Written task 1 => Name every kind of photography that the text on photography and lighting says does not always require storytelling.
Written task 2 => Keep going with the text on photography and lighting, picking up right after its final sentence.
═══ Source text
Everybody loves a well-told story because stories are the best way to evoke emotions. They can make us excited, laugh, cry or feel empathy for someone else. But perhaps the best thing about stories is relatively simple: stories about other people help us better understand ourselves. And this is the reason why visual storytelling has such an important role in photography.
That said, storytelling is not always required in competitive photography, for example, still life, minimalist and abstract photography. With regards to these three categories, the main objective is to maintain good lighting, composition, placement and colour, etc.
To create a successful image, lighting is essential. The tone, mood, and atmosphere are all determined by the lighting. It is necessary to control and manipulate light to get the best results. Too much light will expose your subject with burnt-out highlights and whites. However, insufficient light will dull your subject, leaving you with noise and a lack of sharpness, clarity and texture.
The source of your light dramatically impacts how it falls on your subject. Light originating from behind the camera, and pointing directly onwards, gives very flat lighting. It will also cause shadows to fall in the background of the image. Side lighting produces a far more interesting light, showing the subject’s shape much more and casting it in partial shadow, giving it a more dramatic look. Rembrandt lighting is a typical practical example of this lighting type. Lighting sourced from the back of your subject gives an alternative effect. This time, most of the light hits the subject’s side, making it brighter and creating a more distinctive and dramatic photo.
══════
═══ Data lines
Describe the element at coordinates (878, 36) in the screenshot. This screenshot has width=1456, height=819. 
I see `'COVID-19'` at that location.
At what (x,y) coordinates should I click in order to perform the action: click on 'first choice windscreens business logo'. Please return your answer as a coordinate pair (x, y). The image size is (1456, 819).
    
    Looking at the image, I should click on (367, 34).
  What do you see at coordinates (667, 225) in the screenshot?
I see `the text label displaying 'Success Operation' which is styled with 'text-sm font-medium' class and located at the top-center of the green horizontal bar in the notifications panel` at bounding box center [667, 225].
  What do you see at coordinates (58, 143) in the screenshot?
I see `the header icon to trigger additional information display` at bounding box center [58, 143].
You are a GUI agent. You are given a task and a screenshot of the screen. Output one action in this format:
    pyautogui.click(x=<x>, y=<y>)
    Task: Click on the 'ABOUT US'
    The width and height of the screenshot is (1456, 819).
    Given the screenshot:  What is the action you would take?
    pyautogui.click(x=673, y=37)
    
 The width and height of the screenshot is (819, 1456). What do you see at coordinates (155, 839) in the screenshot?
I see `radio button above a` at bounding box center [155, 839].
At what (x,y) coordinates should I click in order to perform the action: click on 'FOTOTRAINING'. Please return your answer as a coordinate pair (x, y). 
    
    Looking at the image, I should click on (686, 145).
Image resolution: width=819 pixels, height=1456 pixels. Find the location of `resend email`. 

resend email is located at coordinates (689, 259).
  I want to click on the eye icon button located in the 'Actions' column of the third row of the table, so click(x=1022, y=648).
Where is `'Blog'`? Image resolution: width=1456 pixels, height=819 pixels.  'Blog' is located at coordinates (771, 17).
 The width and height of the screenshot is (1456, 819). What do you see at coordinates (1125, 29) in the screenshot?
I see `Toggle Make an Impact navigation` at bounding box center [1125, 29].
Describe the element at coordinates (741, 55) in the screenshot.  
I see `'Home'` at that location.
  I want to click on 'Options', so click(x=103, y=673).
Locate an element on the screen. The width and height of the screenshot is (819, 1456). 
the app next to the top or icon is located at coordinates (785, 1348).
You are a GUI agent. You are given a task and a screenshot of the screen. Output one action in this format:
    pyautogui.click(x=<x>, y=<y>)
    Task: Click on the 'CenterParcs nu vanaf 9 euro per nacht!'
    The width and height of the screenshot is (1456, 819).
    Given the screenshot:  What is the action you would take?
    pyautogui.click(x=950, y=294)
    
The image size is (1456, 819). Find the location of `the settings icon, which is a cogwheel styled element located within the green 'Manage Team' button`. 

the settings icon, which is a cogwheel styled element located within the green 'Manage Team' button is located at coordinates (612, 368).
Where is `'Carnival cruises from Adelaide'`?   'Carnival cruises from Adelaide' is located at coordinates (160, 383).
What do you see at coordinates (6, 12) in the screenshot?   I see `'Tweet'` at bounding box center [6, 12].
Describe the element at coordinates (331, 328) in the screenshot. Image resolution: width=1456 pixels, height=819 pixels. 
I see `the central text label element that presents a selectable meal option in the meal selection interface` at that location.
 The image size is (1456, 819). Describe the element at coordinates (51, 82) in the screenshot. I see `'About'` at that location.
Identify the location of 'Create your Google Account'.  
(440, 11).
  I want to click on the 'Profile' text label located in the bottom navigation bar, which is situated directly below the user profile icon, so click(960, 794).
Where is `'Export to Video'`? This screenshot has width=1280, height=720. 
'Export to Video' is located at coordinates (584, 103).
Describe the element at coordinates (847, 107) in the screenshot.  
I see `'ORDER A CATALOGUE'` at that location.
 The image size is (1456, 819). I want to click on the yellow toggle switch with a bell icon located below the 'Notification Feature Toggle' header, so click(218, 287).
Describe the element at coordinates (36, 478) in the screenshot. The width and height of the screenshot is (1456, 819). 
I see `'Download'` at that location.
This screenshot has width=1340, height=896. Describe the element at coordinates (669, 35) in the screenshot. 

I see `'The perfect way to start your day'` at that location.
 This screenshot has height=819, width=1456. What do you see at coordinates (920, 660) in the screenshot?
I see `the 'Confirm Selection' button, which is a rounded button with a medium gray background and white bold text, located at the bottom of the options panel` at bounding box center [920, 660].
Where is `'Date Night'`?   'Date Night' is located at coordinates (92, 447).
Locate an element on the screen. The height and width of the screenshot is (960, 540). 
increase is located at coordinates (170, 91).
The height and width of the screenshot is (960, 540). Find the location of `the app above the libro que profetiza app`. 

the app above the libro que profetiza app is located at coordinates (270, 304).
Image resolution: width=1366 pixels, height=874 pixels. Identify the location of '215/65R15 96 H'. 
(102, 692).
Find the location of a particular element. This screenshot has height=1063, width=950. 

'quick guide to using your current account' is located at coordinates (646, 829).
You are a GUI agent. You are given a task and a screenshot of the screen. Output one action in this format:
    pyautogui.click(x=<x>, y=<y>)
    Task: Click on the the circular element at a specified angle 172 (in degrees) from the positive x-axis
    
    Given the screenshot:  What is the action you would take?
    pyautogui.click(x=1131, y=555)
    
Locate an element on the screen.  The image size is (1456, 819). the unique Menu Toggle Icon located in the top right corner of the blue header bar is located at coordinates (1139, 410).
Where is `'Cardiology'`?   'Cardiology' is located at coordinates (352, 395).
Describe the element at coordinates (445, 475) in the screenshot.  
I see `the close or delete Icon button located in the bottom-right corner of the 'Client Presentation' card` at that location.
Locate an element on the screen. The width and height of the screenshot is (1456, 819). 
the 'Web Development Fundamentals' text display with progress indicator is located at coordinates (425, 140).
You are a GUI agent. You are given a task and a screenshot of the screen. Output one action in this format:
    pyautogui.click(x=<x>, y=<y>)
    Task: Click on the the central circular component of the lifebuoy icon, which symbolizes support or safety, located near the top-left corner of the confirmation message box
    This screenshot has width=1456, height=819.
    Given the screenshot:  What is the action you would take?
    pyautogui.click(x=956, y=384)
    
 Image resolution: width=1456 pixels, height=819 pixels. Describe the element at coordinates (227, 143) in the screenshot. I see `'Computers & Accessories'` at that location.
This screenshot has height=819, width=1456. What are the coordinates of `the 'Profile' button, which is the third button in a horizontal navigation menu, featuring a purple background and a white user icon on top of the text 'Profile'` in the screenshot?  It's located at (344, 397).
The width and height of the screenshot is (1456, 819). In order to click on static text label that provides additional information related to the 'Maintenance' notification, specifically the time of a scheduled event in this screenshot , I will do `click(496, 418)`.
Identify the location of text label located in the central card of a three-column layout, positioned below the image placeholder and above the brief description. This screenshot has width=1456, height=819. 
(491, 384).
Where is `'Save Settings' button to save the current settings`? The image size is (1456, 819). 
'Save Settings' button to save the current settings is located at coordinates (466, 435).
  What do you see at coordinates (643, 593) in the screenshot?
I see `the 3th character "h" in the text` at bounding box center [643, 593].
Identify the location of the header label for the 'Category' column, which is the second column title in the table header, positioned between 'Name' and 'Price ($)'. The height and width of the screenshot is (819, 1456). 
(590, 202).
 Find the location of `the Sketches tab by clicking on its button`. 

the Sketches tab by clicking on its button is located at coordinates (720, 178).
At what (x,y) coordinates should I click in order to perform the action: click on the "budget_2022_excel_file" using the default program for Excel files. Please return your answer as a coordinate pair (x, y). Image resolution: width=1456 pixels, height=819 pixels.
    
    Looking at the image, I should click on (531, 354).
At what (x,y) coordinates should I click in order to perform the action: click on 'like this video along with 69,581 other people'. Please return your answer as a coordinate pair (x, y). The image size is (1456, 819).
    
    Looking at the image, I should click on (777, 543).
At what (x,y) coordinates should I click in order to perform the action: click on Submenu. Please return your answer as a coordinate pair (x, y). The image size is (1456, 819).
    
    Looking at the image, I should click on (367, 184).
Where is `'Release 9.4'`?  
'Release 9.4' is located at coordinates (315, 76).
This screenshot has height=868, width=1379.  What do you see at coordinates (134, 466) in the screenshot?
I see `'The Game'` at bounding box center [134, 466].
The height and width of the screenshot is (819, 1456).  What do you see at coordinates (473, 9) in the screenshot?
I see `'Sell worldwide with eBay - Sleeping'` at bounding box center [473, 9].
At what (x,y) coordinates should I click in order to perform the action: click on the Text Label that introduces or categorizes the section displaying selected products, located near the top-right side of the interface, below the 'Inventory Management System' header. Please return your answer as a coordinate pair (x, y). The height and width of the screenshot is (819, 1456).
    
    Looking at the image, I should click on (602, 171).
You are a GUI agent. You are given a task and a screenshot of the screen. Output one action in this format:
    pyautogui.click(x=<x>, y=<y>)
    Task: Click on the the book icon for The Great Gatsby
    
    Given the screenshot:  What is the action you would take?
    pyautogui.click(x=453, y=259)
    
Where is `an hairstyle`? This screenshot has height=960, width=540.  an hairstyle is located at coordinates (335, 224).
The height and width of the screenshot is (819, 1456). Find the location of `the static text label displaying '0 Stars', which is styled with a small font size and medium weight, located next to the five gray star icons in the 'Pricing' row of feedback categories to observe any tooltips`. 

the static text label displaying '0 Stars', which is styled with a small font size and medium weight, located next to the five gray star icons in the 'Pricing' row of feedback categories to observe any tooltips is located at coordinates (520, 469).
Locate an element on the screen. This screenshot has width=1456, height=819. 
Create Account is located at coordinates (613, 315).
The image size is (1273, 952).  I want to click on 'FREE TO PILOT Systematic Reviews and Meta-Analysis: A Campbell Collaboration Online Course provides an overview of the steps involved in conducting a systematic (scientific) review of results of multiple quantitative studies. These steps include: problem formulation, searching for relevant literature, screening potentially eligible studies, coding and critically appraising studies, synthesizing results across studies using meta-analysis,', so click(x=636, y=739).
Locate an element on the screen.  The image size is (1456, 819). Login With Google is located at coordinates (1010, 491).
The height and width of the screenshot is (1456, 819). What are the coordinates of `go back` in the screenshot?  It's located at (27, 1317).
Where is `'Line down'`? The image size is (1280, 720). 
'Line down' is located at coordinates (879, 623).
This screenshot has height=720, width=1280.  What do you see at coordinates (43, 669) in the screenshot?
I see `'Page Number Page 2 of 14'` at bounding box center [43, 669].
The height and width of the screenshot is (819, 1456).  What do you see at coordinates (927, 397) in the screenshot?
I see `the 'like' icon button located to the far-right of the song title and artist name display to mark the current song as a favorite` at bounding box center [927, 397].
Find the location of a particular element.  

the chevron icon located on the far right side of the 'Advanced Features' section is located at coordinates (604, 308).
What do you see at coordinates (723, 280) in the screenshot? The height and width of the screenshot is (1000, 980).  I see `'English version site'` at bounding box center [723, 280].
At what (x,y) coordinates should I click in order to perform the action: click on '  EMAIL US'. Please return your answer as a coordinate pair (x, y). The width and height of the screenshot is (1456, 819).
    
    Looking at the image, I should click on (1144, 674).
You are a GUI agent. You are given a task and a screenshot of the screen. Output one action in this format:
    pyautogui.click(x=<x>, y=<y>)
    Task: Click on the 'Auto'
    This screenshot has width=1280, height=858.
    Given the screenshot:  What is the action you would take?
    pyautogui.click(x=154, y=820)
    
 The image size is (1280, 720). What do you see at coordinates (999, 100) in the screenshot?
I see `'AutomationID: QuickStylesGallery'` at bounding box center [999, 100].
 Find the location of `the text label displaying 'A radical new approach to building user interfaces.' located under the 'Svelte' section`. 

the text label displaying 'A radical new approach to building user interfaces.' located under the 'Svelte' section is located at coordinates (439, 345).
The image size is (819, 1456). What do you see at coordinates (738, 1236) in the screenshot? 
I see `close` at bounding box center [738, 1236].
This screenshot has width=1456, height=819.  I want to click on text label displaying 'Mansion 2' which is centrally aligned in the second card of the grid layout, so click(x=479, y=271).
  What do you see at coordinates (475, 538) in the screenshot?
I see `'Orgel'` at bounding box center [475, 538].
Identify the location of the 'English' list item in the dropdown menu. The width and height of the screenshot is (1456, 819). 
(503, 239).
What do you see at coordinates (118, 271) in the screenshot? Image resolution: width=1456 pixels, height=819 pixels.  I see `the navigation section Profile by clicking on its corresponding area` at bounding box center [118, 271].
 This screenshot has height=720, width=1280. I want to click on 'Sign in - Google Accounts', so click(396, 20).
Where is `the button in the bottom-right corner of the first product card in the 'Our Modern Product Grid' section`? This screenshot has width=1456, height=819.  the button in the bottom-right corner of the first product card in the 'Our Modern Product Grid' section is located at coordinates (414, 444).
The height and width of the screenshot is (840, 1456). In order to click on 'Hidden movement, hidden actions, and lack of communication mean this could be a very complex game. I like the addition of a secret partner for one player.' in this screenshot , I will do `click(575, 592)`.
══════
Task output 1 => Still life, minimalist, and abstract photography.

Task output 2 =>
Adding a diffuser to your light source can reduce glare and harsh shadows and diminish blemishes on your subject. It gives your artificial light a softer, more natural-looking result. You can diffuse light in numerous ways. Softboxes, umbrellas, and sheer heatproof material work well to achieve this result.
Light can be manipulated to fall on your subject’s particular area of interest. This can be achieved through the use of diffusers and photography reflectors. Collapsible reflectors shape sunlight or bounce flash light with a place you’d prefer to highlight. Spotlights can also be covered in light shapers that give you more control over the direction the light will fall and how broad the light spans.
Lighting can be the difference between a breath-taking photo and a poor one; therefore, it’s paramount that you practice with natural and artificial light. I will write a more detailed report about lighting in my next article. However, for now, the best advice I can offer is to keep track of the weather forecast if you’re shooting outdoors. Use the clouds as your filters and diffusers. When indoors, practice with one light and work your way up to three.
The foreground is the first element that draws the viewer into your image; without one, you’re likely to lose points. The foreground is part of the photography subject closer to the camera. Therefore it is important to include one in landscape, architectural, and street photography. For example, a good landscape photograph must have a foreground, middle ground, and background. These three layers attract the viewer’s eyes, guiding them into and around your photo.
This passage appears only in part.